Configuration Levels¶
Drift works out of the box — no config needed. As your needs grow, unlock more control one level at a time.
Level 0 — Zero Config¶
Drift discovers Python files, runs all 24 signals with default weights,
and prints a Rich terminal report. No drift.yaml required.
When to stay here: You want a quick health check on a new repo.

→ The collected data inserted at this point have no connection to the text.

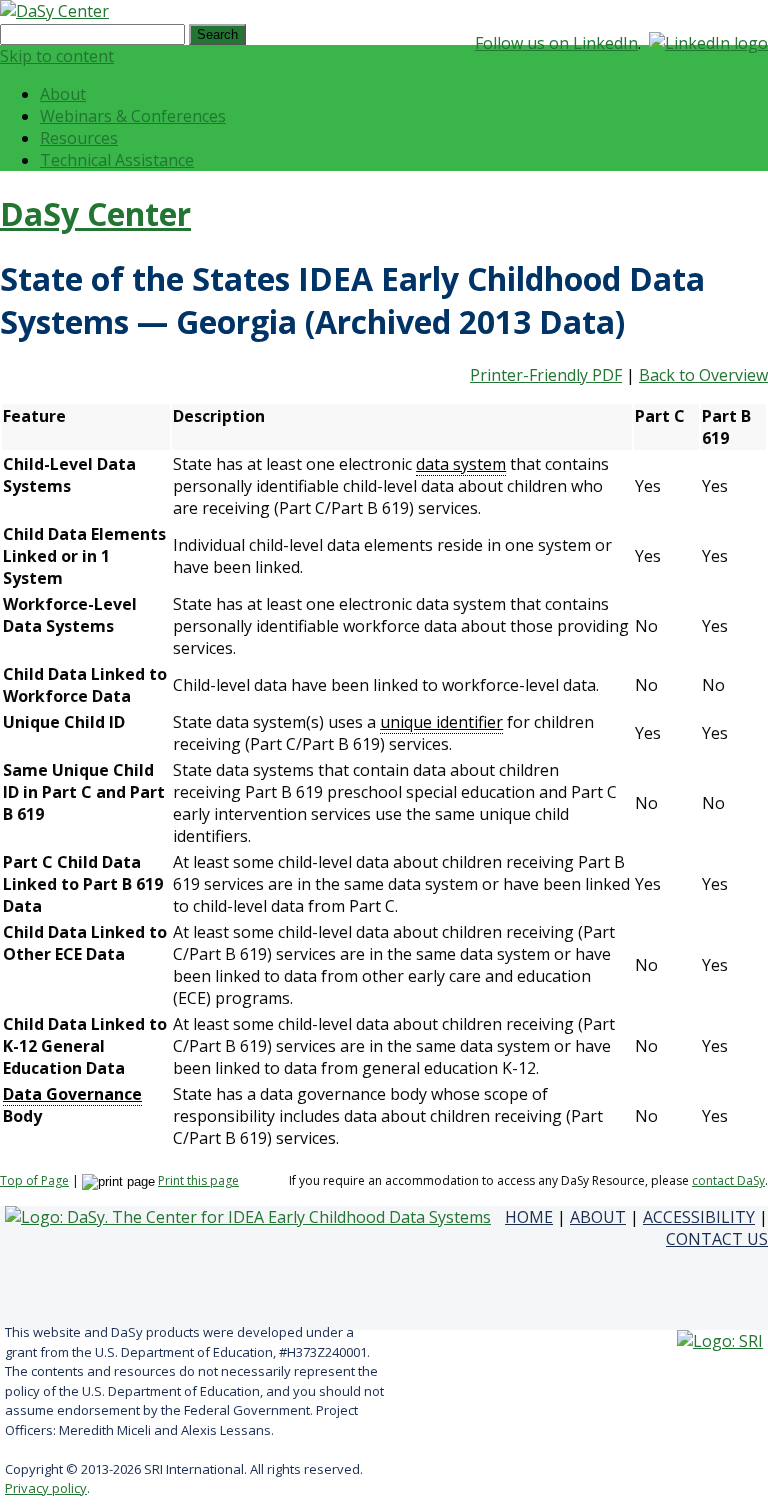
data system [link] (461, 464)
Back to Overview (703, 375)
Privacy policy (46, 1488)
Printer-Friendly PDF (546, 375)
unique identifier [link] (441, 722)
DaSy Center (95, 213)
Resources (79, 138)
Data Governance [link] (72, 1094)
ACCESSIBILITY (699, 1217)
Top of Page (34, 1180)
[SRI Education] (720, 1341)
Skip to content (57, 56)
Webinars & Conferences (133, 116)
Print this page (198, 1180)
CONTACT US (717, 1239)
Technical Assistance (117, 160)
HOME (529, 1217)
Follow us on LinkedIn (556, 43)
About (63, 94)
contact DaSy (728, 1180)
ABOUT (598, 1217)
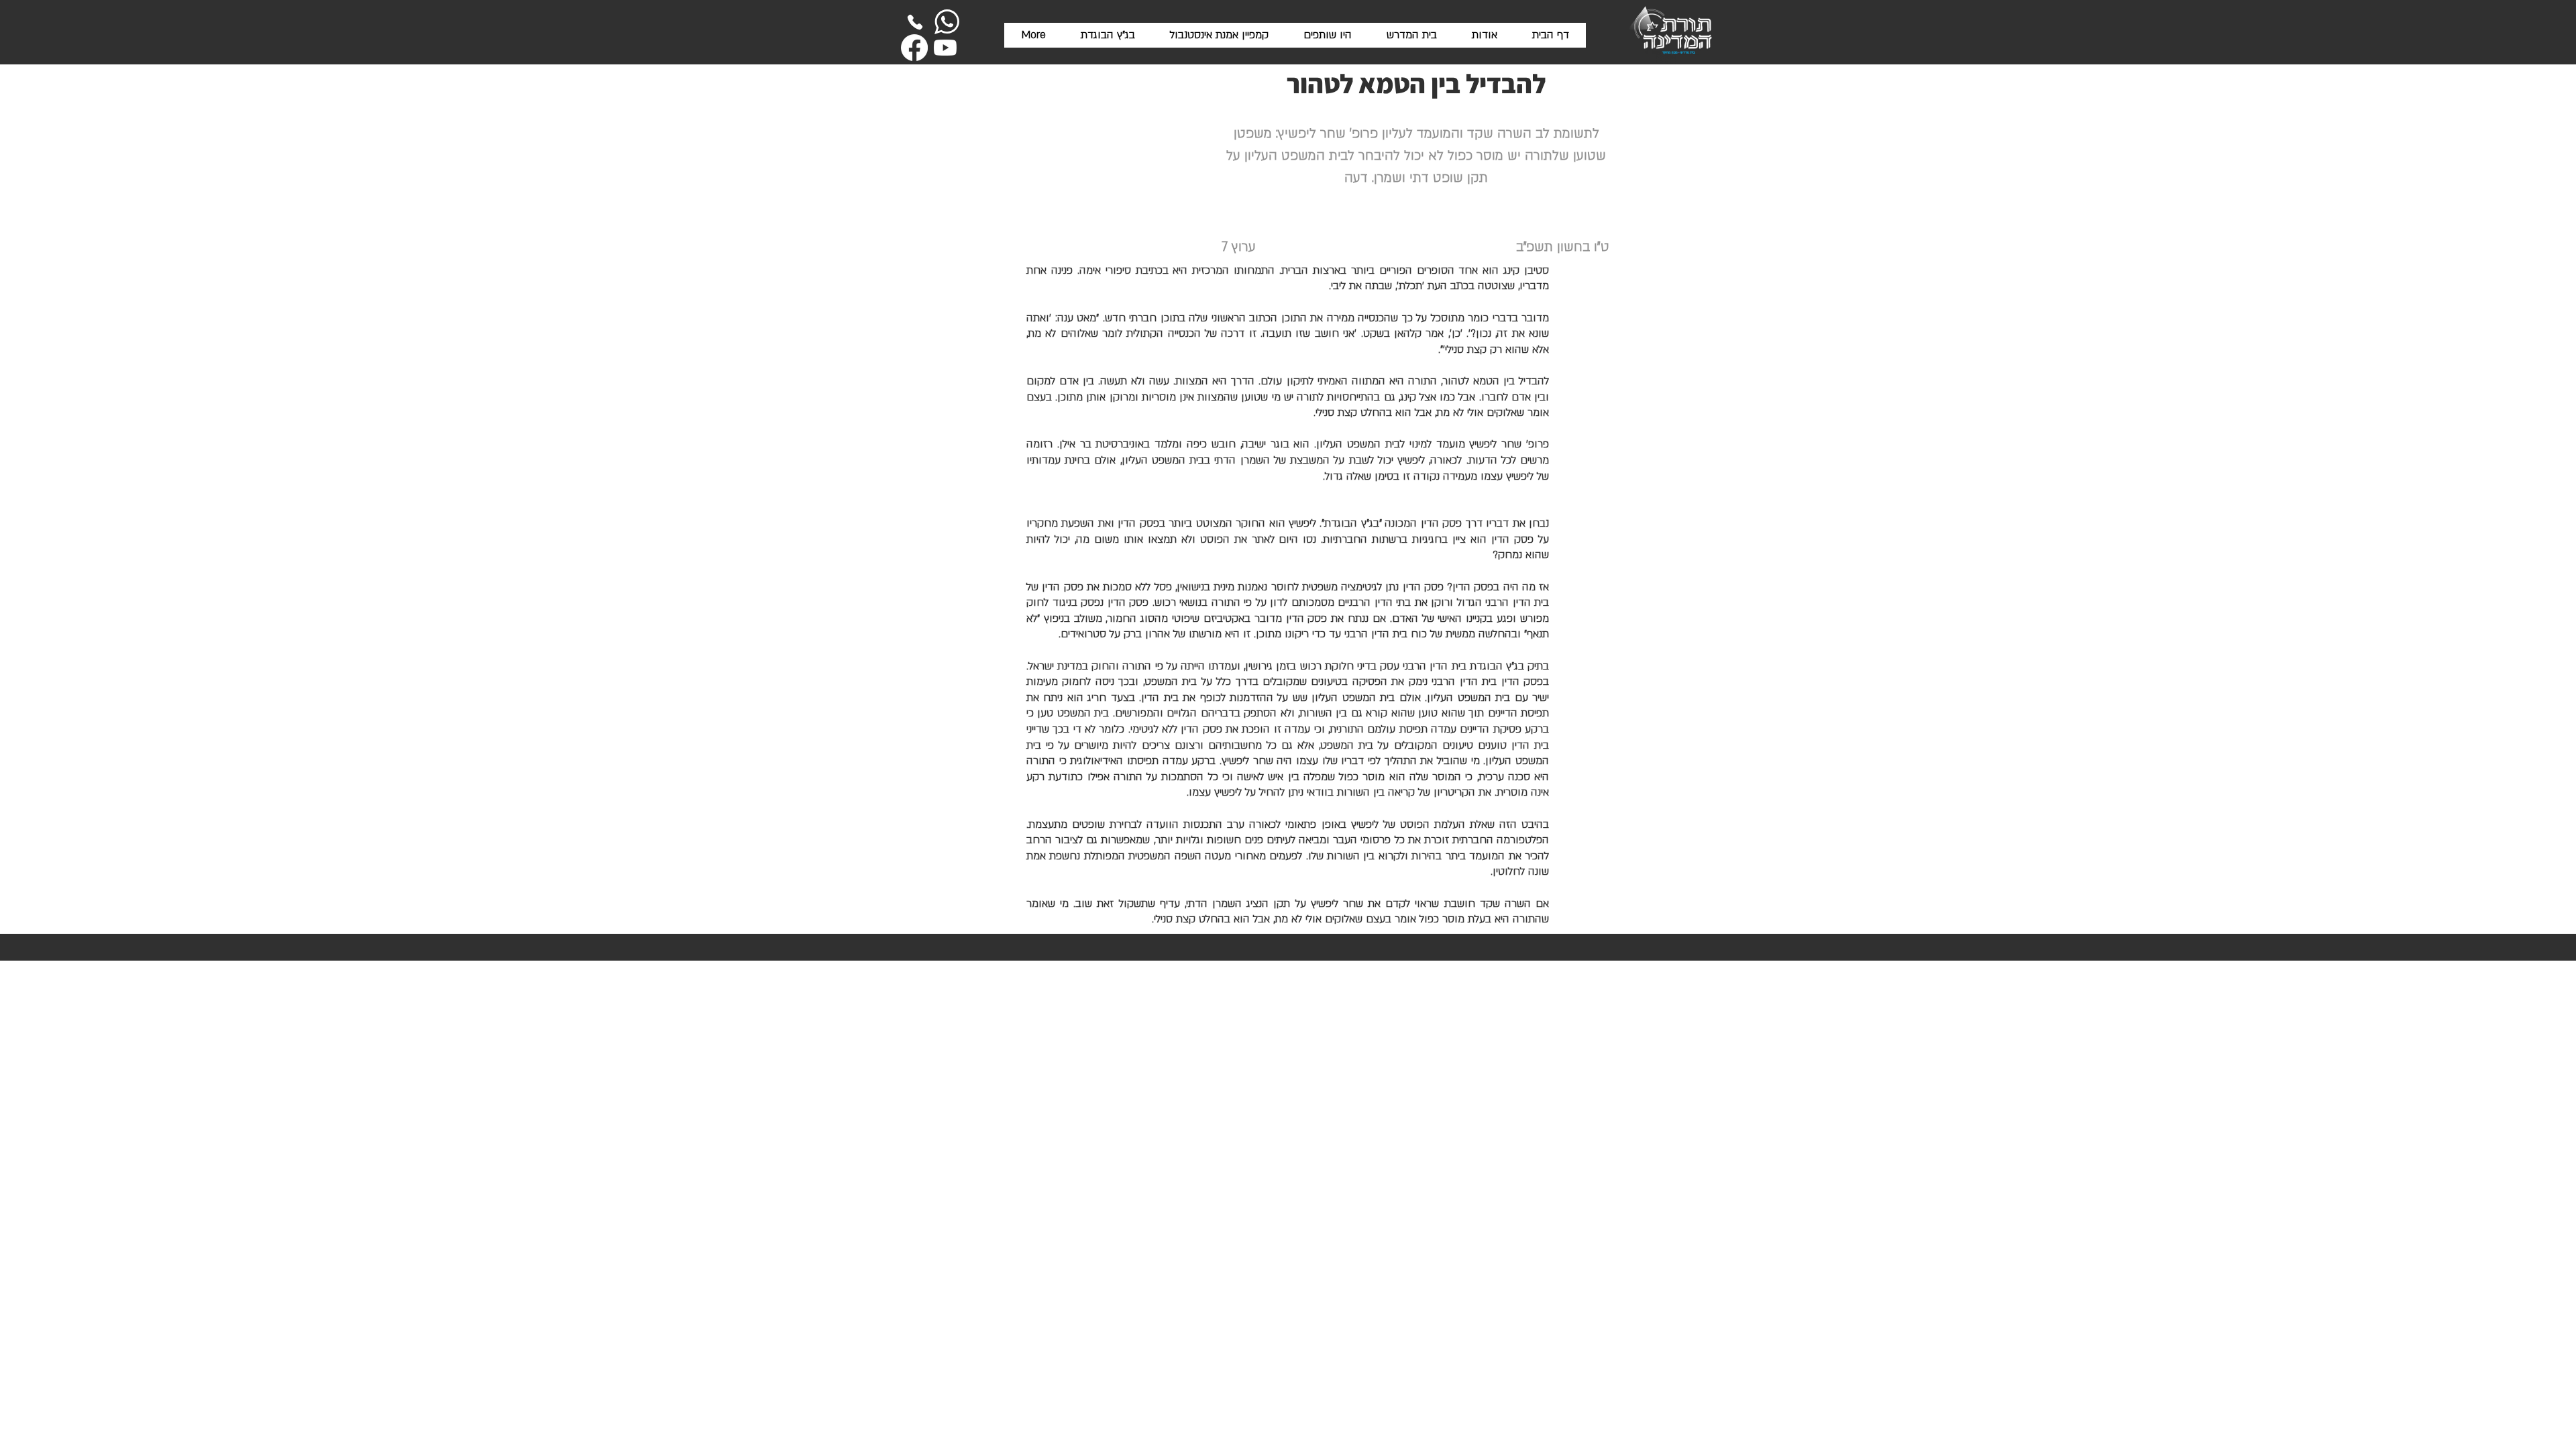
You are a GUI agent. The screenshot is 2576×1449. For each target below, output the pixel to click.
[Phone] (914, 21)
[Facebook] (914, 47)
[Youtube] (945, 47)
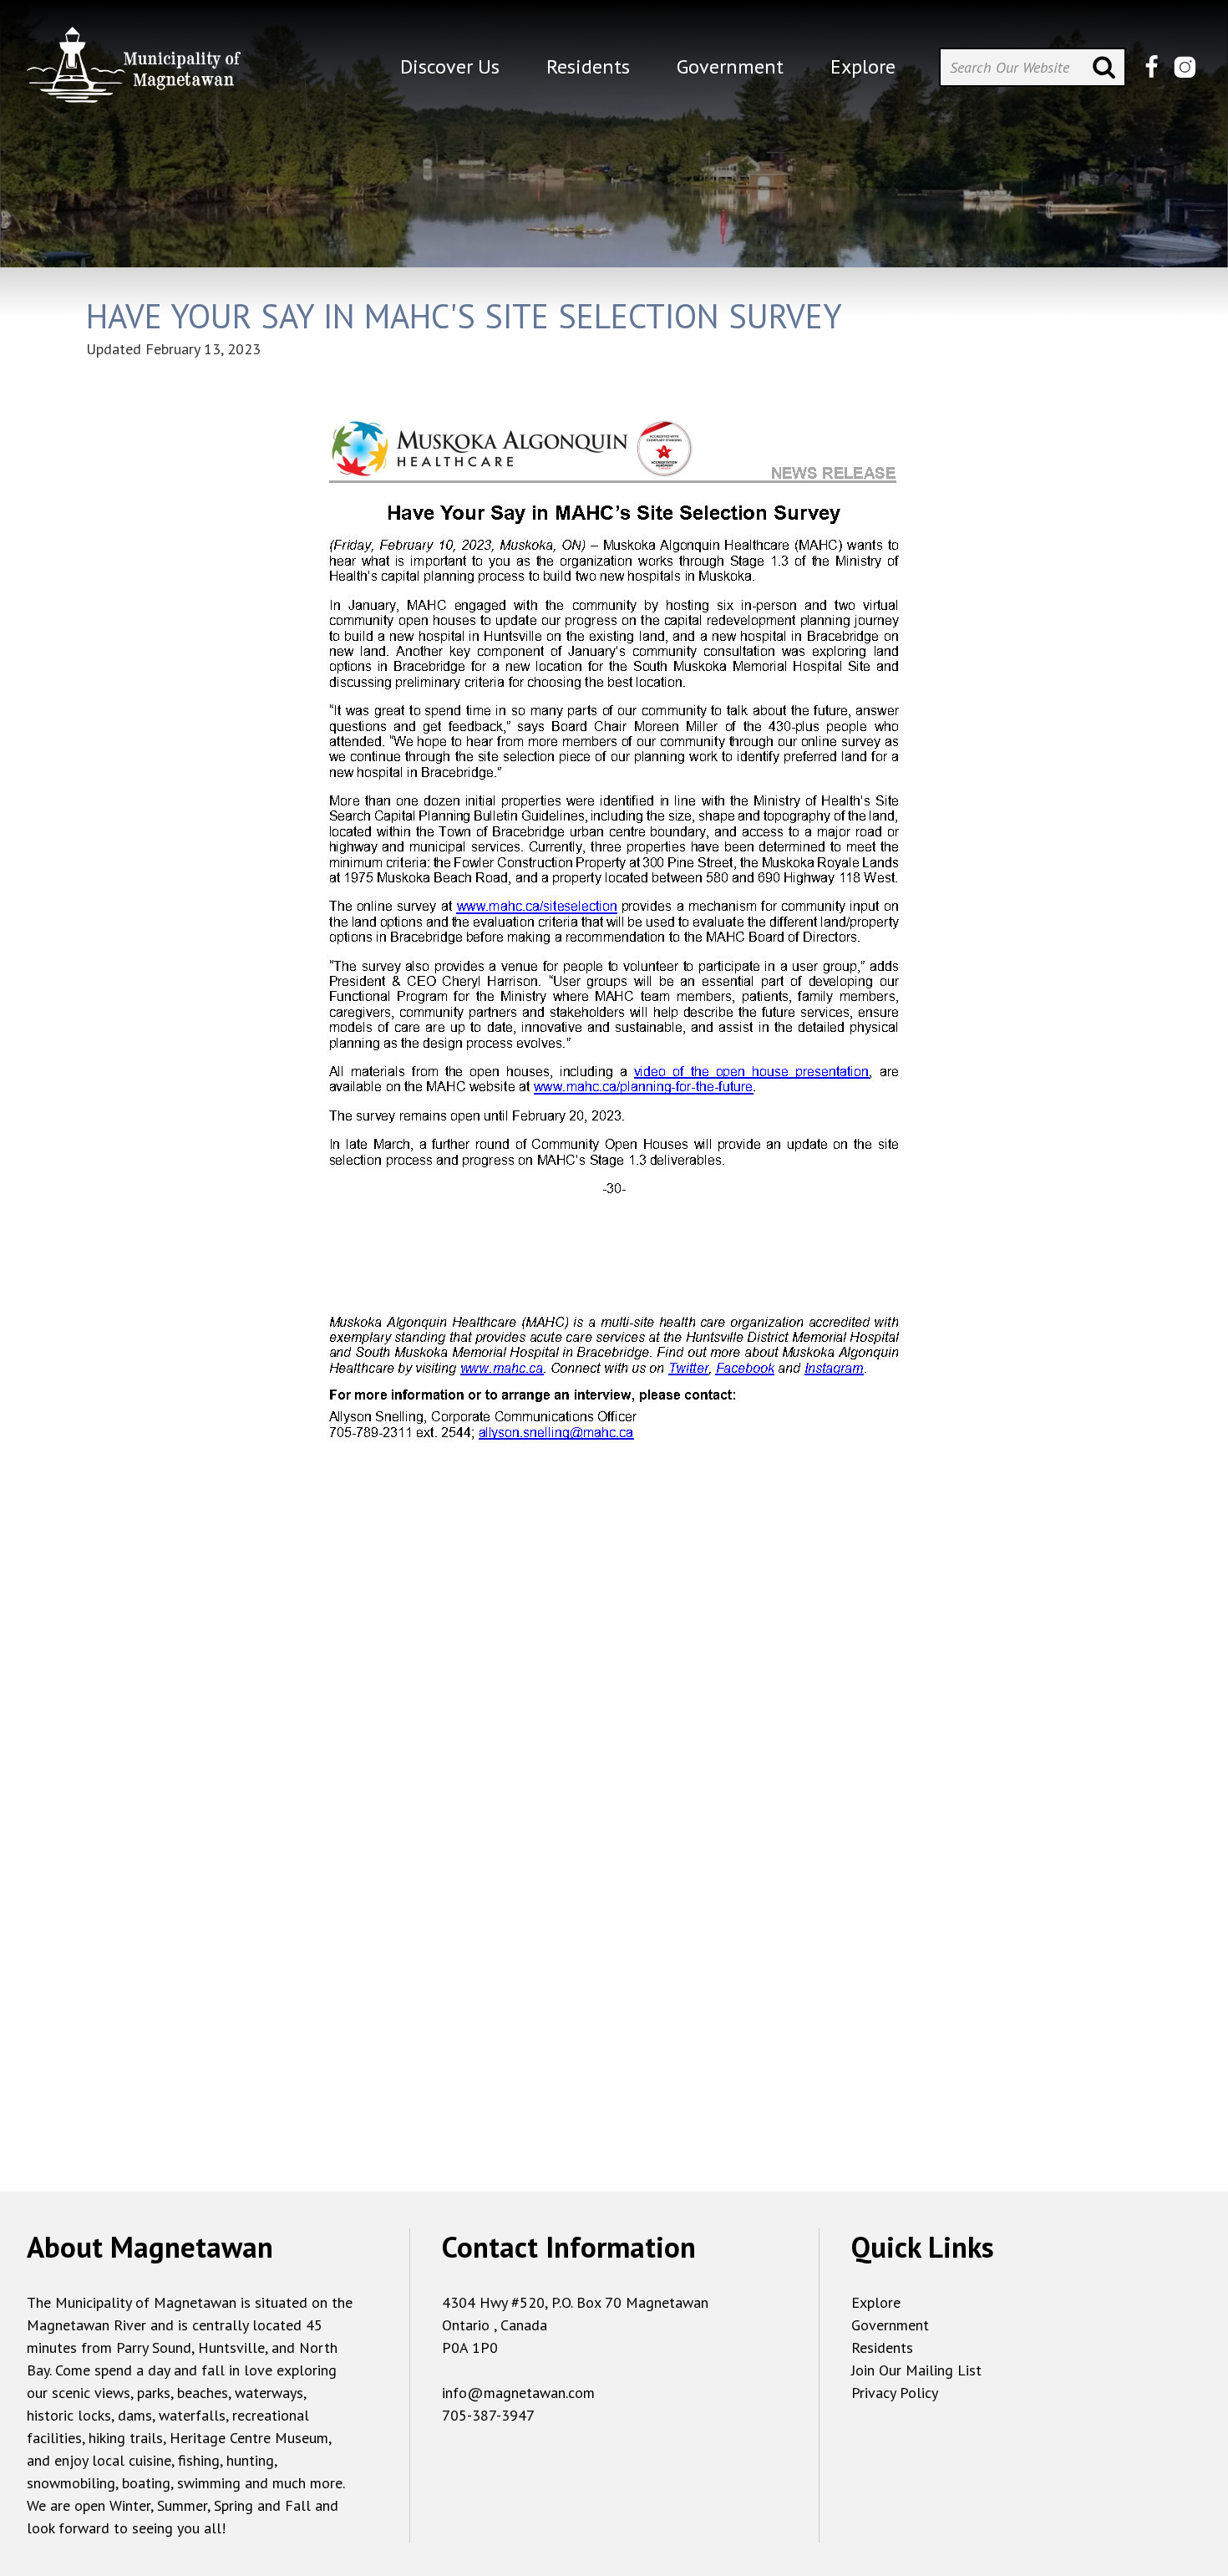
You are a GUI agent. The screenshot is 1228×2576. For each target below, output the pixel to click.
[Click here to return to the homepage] (133, 71)
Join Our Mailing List (916, 2370)
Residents (882, 2347)
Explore (876, 2302)
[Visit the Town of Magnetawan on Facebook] (1151, 67)
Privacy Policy (894, 2392)
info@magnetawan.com (518, 2392)
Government (890, 2325)
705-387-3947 (488, 2415)
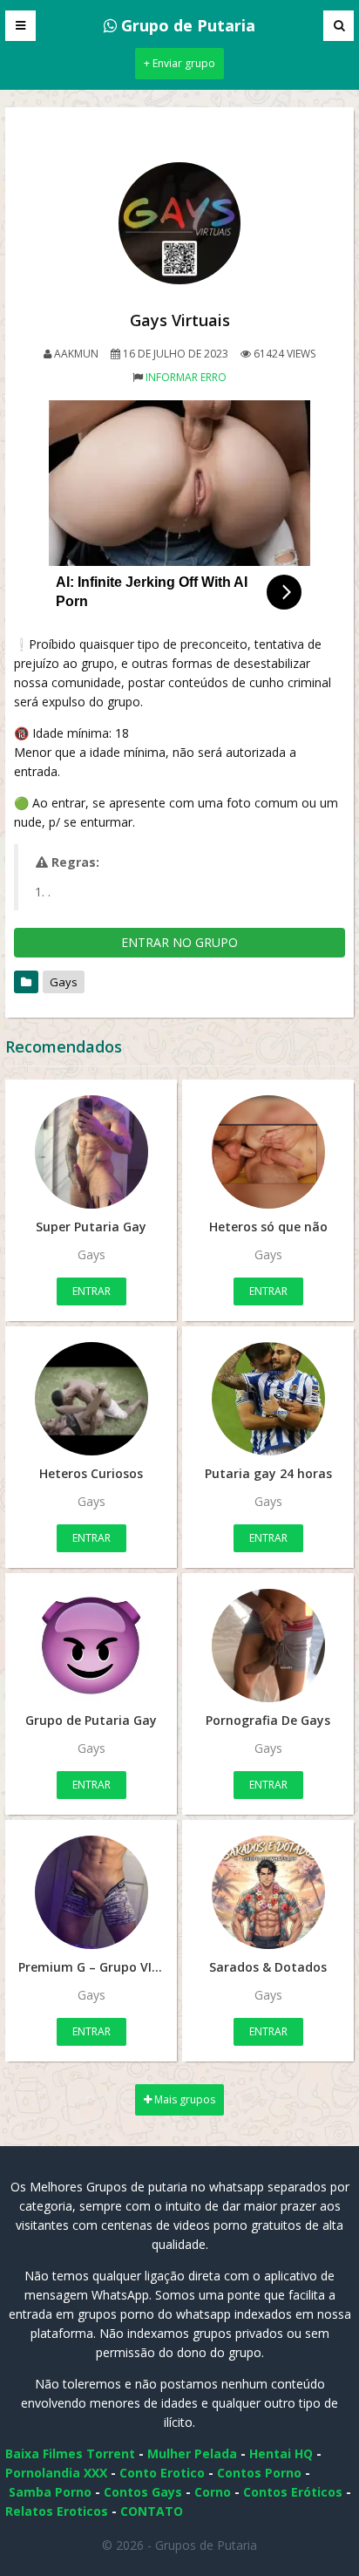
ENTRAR (91, 1291)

Level 1 — Built-in Preset¶
Presets tune signal weights, thresholds, and output language for common
scenarios. Run drift preset list to see all available presets, or
drift preset show quick for a full diff against defaults.
| Preset | Focus |
|---|---|
quick |
Fast first scan — disables expensive git signals, limits file discovery |
vibe-coding |
Guided mode with German output, relaxed thresholds |
strict |
Tighter thresholds for mature codebases |
fastapi |
Tuned for FastAPI/Starlette projects |
library |
Emphasis on API surface stability |
monorepo |
Larger file limits, module-aware grouping |
When to move here: You want faster scans (quick) or domain-specific
defaults (fastapi, library).
Level 2 — Custom drift.yaml¶
# drift.yaml
extends: strict
include:
- "src/**"
exclude:
- "**/generated/**"
- "**/migrations/**"
signals:
pattern_fragmentation:
weight: 0.30 # increase importance
temporal_volatility:
weight: 0.0 # disable completely
scoring:
min_function_loc: 10
similarity_threshold: 0.80
Override any preset value. Only the keys you set change — the rest inherits from the preset (or defaults).
When to move here: You want to suppress noisy signals, adjust weights, or scope the scan to specific directories.
Level 3 — Feedback & Calibration¶
# Mark a finding as false positive
drift feedback --finding-id PFS-src/utils.py:42 --label fp
# Run calibration cycle — tunes weights from accumulated feedback
drift calibrate
Drift tracks TP/FP labels in .drift/feedback.jsonl and reweights
signals via Bayesian calibration. Git-outcome correlation and GitHub
label correlation further refine weights automatically.
When to move here: You've triaged a few dozen findings and want the signal weights to learn from your judgement.
Level 4 — MCP Agent Session¶
The MCP server exposes 13 tools for real-time agent integration:
| Phase | Tool | Purpose |
|---|---|---|
| Plan | drift_brief |
Scope-aware guardrails before code generation |
| Code | drift_nudge |
Fast safe_to_commit check after each edit (~0.2 s) |
| Verify | drift_diff |
Full before/after comparison before push |
| Learn | drift_feedback |
TP/FP labels that calibrate signal weights |
The agent runs a full session loop: session_start → nudge → diff →
session_end. Session state persists across tool calls.
When to move here: Your AI coding agent (Cursor, Claude Code, Copilot) should enforce structural constraints autonomously.
Level 5 — CI/CD Pipeline¶
# .github/workflows/drift.yml
- uses: mick-gsk/drift@v1
with:
fail-on: none # start report-only
upload-sarif: "true" # PR annotations
comment: "true" # summary comment
Outputs drift-score, grade, severity, finding-count, and
badge-svg for downstream steps.
When to move here: You want every PR reviewed for structural coherence — automatically.
Summary¶
| Level | Config | Effort | Control |
|---|---|---|---|
| 0 | None | Zero | Defaults |
| 1 | extends: preset |
1 line | Preset defaults |
| 2 | drift.yaml |
Minutes | Full signal/weight control |
| 3 | Feedback + calibrate | Ongoing | Weights learn from your judgement |
| 4 | MCP server | JSON block | Real-time agent integration |
| 5 | GitHub Action | Workflow file | Automated PR gate |
Each level builds on the previous one. Start at Level 0 and move up only when you need more control.